I just finished a big update of the dictionary. If anyone finds any mistakes or anything that looks weird let me know in this thread.
With a cursory read through I find some rather trivial oddities to note:
Dozgosor is empty. According to vocabulary it should be "ni. enemy, slang for ones own khalasar."
Athdavrazar and
sajat lack translation.
Athdavrazar isn't even in our wiki vocabulary. We have plenty of untranslated words, so I'm guessing these don't belong into dictionary (yet).
Origin stamps have some oddities too.
Firesof is marked for
fire (well, could be).
Firikh has Dp instead of DP.
Menat has DP at the end instead of following the IPA phonetics.
Movelat lacks origin.
The IPA instruction probably need both more knowledge and some judgement calls. Should diphthongs be marked? How do the doubled consonants function and how should that be marked (I'm pretty sure
ajjalan at least isn't IPA'ed in a sensible way ... but we already have a discussion about doubled consonants at hrakkar-thread)? What amounts to consonant cluster that turns r into tap? Rh starts are generally marked as trills;
rhaes is marked a trill, but Rhaes Andahli with a tap; Hr-starts are already all marked as taps.

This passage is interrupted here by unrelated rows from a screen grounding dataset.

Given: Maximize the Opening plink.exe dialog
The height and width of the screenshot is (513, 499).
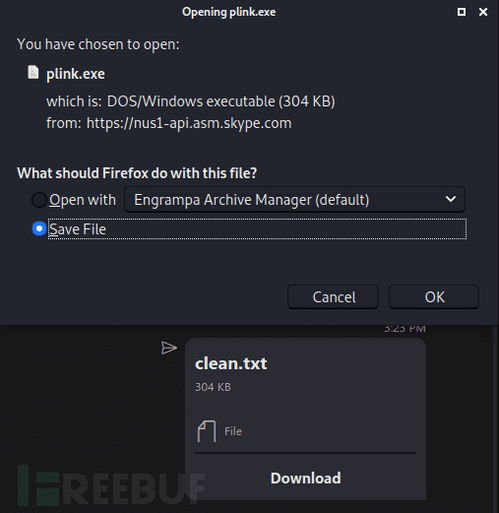Looking at the screenshot, I should (x=461, y=12).
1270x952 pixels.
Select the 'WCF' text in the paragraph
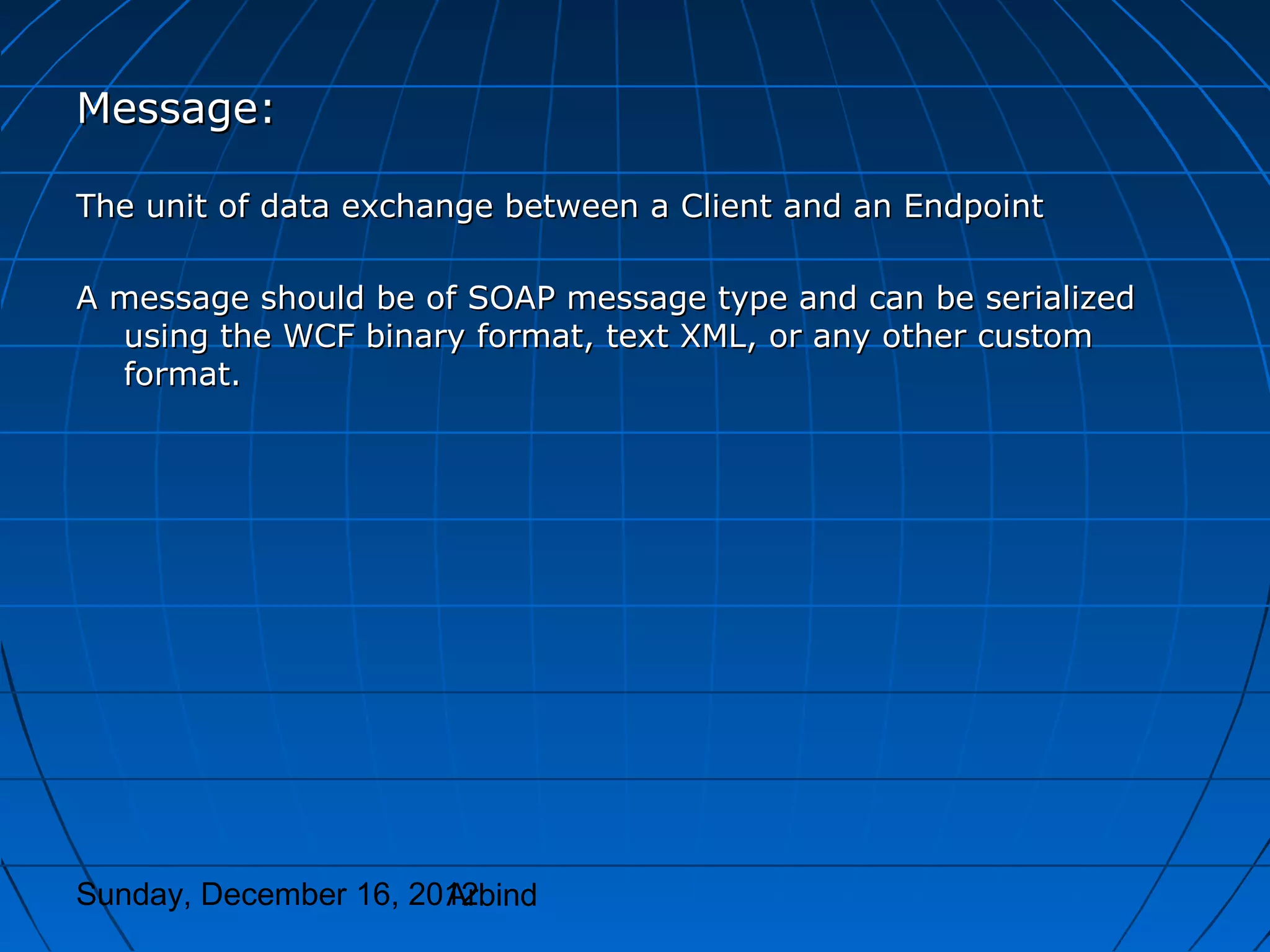pos(319,337)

Critique notwithstanding, I'd like to see IPA instructions on wiki too. I'm even prepared to copy them there myself, but as ripping things from pdf-file is somewhat toilsome and all in all I believe you, ingsve, could do it ten times better, I hope they'll just magically manifest into wiki vocabulary.
So what's the general purpose for it? So that people who have downloaded a copy of the dictionary can easily see how up to date it still is?
Well, it's also a consentrated commentary on how the editor views his/her product. 0.x tells us that the editor considers the definite version to be still oncoming. x.0 tells us that the version is in some big way definite, but also that the bug fixes are still to come... etc. etc.
hehh. It'd mostly be a curiosity, but why not.
after a q there is a vowel change.
/i/ > [e]; /e/ > [E]; /o/ > [O ]; /a/ > [A] / q_
argh. I had totally missed that. And just the moment before the Dothraki seemed so straightforwardly phonetical in it's writing.